§ **Description of the task**
Go to the line below containing "Filter denials by All products" and print exactly from there through the line containing "You are a computer-use agent. Image resolution: width=1218", both included. Print nothing else.
□ □ □ □ □
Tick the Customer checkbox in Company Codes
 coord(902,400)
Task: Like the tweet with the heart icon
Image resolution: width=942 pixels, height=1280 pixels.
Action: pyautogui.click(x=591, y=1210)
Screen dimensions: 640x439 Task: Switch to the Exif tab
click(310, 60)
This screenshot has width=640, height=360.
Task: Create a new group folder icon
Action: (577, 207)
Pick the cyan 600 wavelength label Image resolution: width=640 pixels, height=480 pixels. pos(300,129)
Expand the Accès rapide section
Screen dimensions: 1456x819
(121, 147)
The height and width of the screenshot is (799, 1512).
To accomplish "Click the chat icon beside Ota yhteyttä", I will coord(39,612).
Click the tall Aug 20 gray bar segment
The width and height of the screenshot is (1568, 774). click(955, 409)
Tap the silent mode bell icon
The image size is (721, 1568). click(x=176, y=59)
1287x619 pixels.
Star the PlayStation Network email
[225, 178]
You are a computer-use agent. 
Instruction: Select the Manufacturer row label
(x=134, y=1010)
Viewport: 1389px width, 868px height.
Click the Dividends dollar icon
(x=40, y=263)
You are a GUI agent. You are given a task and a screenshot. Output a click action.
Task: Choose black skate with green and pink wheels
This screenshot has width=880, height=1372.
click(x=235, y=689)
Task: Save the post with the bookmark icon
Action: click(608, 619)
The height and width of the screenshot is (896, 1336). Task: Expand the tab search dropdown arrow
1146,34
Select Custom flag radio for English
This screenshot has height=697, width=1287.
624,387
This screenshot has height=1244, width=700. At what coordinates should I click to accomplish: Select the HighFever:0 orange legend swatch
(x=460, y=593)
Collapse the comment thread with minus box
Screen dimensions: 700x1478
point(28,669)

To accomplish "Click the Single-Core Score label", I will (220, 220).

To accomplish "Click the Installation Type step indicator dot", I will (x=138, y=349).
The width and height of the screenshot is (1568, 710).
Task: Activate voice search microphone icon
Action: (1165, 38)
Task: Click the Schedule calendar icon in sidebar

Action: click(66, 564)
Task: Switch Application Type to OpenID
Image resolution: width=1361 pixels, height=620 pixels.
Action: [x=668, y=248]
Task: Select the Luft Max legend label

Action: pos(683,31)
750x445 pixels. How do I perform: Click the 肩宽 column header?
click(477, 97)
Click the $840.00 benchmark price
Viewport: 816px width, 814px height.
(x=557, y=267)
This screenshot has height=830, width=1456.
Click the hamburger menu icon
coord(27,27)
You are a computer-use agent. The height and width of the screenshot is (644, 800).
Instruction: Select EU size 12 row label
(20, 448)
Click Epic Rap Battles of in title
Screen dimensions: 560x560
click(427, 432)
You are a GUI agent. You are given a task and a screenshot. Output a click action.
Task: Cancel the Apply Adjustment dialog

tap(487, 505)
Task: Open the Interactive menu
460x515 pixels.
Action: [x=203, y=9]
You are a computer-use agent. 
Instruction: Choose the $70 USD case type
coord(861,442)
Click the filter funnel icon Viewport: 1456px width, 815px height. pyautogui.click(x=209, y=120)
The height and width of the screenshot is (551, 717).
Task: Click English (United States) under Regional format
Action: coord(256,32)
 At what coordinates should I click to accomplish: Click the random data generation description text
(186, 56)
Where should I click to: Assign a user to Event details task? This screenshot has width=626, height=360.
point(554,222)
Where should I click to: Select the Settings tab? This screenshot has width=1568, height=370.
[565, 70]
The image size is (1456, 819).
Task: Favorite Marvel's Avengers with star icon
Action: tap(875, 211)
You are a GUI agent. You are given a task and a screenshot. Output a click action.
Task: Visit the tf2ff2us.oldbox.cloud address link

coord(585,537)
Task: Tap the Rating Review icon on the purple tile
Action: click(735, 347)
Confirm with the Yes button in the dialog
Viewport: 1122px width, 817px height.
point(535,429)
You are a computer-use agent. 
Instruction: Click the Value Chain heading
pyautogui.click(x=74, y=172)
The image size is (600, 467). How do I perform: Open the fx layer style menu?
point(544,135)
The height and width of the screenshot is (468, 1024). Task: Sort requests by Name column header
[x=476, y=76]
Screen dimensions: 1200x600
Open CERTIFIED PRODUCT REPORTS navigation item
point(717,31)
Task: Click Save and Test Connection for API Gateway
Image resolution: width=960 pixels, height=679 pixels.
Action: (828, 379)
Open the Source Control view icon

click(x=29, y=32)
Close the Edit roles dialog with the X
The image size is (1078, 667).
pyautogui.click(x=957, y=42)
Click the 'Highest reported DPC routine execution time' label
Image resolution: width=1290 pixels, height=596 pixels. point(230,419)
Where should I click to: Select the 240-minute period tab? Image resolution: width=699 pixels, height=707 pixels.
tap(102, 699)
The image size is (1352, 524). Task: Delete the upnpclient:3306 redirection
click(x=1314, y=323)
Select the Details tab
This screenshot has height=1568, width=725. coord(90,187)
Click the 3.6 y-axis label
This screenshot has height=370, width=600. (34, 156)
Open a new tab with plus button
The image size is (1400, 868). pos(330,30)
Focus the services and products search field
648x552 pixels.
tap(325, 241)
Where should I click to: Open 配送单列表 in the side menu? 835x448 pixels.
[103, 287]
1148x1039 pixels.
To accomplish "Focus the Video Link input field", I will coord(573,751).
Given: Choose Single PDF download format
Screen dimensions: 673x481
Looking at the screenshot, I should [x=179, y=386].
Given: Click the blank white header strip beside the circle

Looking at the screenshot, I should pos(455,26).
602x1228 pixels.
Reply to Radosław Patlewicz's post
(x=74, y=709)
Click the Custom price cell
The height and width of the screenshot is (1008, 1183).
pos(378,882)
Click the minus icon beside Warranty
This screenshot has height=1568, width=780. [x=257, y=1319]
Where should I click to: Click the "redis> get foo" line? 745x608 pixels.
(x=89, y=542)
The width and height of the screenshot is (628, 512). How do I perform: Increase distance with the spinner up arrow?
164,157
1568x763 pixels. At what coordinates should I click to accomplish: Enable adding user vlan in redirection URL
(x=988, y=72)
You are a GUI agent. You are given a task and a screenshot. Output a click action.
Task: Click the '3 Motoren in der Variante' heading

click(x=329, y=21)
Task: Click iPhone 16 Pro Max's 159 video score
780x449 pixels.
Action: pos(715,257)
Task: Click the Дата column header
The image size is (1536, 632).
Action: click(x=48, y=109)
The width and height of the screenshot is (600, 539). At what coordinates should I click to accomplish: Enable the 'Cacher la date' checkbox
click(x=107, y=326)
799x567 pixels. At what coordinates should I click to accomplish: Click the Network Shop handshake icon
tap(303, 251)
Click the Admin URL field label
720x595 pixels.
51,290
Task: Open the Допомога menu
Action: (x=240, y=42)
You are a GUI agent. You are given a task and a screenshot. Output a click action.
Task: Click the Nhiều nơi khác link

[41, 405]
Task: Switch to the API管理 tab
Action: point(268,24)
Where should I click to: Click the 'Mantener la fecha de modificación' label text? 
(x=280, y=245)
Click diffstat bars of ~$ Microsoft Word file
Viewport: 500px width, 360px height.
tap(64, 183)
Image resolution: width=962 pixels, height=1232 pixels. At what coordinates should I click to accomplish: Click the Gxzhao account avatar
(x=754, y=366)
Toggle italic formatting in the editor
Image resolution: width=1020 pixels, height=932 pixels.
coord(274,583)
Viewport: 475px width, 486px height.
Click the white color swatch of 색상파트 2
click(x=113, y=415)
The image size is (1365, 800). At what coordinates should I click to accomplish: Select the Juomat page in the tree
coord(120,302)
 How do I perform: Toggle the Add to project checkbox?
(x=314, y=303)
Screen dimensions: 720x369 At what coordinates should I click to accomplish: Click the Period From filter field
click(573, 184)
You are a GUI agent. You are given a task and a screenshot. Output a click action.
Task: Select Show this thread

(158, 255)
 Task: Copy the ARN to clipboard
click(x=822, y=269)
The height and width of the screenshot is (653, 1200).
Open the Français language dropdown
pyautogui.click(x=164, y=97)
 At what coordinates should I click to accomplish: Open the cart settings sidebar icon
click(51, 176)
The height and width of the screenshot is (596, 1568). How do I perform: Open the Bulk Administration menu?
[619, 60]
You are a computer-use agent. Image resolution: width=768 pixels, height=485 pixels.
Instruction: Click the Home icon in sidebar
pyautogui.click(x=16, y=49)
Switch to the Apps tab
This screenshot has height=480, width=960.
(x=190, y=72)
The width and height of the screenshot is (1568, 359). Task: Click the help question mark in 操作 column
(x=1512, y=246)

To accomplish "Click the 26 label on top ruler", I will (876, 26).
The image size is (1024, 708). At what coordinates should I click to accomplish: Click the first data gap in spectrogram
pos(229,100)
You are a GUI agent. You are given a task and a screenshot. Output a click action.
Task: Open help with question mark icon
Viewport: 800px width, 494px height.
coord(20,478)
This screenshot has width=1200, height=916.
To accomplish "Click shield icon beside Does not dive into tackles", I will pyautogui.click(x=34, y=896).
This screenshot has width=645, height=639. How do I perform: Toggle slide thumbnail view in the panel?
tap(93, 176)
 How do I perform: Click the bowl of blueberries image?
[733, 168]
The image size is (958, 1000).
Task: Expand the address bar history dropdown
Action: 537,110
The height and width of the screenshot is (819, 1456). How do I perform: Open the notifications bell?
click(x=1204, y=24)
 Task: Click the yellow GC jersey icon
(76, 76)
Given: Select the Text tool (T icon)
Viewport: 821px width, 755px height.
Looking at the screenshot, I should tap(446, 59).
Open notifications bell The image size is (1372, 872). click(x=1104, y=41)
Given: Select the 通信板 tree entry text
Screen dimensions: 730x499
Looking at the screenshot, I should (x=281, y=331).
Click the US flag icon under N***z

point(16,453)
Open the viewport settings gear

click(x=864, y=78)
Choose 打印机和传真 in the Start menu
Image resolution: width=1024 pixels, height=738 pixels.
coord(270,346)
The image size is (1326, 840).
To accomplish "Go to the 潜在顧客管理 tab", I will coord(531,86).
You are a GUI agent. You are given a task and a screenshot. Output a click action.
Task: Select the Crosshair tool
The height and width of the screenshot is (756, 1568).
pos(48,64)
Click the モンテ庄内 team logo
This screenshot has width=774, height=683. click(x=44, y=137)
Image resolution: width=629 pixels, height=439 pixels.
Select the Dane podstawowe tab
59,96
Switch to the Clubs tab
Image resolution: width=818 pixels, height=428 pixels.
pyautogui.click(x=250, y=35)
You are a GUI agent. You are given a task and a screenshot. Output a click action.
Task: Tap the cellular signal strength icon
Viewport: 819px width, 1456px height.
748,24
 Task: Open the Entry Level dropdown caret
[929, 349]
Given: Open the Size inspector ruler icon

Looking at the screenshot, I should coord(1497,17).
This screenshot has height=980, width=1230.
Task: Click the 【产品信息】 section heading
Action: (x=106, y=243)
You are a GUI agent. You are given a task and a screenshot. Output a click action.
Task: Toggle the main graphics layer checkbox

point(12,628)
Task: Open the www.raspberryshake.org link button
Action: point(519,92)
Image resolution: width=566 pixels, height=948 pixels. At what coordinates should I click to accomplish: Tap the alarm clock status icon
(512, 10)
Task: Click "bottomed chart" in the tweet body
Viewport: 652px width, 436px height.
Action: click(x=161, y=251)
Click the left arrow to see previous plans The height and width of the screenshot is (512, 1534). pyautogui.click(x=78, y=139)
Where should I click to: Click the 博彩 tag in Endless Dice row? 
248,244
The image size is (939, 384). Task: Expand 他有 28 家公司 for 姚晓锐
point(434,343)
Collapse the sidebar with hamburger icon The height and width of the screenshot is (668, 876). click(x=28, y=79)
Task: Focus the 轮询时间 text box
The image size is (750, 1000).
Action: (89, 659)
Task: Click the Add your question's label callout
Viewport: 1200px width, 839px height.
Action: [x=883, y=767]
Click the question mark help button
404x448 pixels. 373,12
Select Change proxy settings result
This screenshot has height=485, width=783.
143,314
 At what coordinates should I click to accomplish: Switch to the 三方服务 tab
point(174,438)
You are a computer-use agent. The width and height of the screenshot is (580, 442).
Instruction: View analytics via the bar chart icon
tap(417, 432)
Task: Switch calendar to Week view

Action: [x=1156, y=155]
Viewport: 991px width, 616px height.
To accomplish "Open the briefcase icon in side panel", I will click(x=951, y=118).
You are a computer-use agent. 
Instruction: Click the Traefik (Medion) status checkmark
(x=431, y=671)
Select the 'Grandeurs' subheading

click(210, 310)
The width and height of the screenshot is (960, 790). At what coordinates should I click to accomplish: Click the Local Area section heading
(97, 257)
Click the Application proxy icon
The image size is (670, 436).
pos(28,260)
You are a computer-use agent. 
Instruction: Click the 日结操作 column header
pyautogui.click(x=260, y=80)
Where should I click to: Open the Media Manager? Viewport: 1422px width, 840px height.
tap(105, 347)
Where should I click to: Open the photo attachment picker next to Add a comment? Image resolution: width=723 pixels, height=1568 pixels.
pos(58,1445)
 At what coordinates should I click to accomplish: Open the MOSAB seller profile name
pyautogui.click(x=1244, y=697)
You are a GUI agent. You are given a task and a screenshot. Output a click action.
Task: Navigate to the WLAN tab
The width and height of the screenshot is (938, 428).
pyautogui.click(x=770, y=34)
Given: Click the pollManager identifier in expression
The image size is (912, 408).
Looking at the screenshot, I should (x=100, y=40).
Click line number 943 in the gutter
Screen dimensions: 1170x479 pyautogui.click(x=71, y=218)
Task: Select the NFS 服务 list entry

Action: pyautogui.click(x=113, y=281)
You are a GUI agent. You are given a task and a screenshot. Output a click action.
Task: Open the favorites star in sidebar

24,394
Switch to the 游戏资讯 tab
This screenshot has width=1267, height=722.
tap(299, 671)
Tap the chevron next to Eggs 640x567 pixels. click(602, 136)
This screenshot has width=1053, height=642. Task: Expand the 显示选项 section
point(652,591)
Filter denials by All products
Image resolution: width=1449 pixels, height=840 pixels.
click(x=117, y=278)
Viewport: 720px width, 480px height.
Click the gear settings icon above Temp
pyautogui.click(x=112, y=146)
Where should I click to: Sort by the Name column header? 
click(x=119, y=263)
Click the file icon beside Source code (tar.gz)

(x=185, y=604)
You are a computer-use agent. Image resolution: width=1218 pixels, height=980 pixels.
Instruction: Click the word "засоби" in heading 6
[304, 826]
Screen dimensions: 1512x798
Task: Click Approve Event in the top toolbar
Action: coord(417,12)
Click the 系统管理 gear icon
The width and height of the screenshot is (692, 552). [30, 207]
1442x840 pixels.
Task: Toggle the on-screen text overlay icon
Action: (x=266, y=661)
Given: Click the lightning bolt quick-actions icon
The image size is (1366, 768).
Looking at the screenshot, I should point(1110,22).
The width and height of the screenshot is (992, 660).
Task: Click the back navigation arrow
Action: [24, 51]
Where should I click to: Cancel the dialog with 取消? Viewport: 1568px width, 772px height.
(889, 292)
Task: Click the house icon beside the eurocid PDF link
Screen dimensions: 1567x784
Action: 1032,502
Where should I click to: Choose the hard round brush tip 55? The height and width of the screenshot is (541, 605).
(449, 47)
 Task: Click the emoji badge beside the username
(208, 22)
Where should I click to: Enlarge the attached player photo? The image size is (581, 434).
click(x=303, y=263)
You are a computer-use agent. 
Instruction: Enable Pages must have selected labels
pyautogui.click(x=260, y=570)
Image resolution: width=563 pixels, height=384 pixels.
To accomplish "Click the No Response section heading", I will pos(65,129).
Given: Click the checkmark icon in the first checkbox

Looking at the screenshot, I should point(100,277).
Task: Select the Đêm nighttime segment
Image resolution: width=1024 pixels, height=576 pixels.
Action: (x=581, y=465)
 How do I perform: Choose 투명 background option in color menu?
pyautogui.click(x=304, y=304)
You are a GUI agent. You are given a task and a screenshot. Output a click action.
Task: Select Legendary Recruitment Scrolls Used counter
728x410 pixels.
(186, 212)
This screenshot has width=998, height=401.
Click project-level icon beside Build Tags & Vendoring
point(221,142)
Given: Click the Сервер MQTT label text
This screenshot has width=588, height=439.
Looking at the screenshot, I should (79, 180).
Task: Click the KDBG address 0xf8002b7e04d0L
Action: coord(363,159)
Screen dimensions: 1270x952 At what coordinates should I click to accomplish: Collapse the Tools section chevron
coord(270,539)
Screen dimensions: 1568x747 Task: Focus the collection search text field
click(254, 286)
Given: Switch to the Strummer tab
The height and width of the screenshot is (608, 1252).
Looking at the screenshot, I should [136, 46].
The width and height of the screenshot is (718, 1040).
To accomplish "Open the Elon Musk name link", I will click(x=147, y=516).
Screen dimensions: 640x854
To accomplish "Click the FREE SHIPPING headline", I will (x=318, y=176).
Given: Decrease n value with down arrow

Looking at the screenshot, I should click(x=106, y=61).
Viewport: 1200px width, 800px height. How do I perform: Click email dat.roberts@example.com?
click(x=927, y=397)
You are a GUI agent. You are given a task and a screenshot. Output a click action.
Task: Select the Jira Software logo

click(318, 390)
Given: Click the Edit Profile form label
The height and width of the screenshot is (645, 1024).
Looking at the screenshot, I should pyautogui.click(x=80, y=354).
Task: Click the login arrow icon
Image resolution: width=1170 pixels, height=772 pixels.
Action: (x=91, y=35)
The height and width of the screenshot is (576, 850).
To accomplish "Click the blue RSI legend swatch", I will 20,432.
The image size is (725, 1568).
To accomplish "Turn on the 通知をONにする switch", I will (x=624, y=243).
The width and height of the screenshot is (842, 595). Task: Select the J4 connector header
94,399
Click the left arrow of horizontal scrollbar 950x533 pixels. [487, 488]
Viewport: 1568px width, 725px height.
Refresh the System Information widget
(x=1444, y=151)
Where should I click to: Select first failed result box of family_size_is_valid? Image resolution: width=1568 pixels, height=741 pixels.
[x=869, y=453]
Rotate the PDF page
□ □ □ □ □
§ **Expected output**
Filter denials by All products
Image resolution: width=1449 pixels, height=840 pixels.
click(x=117, y=278)
Viewport: 720px width, 480px height.
Click the gear settings icon above Temp
pyautogui.click(x=112, y=146)
Where should I click to: Sort by the Name column header? 
click(x=119, y=263)
Click the file icon beside Source code (tar.gz)

(x=185, y=604)
You are a computer-use agent. Image resolution: width=1218 pixels, height=980 pixels.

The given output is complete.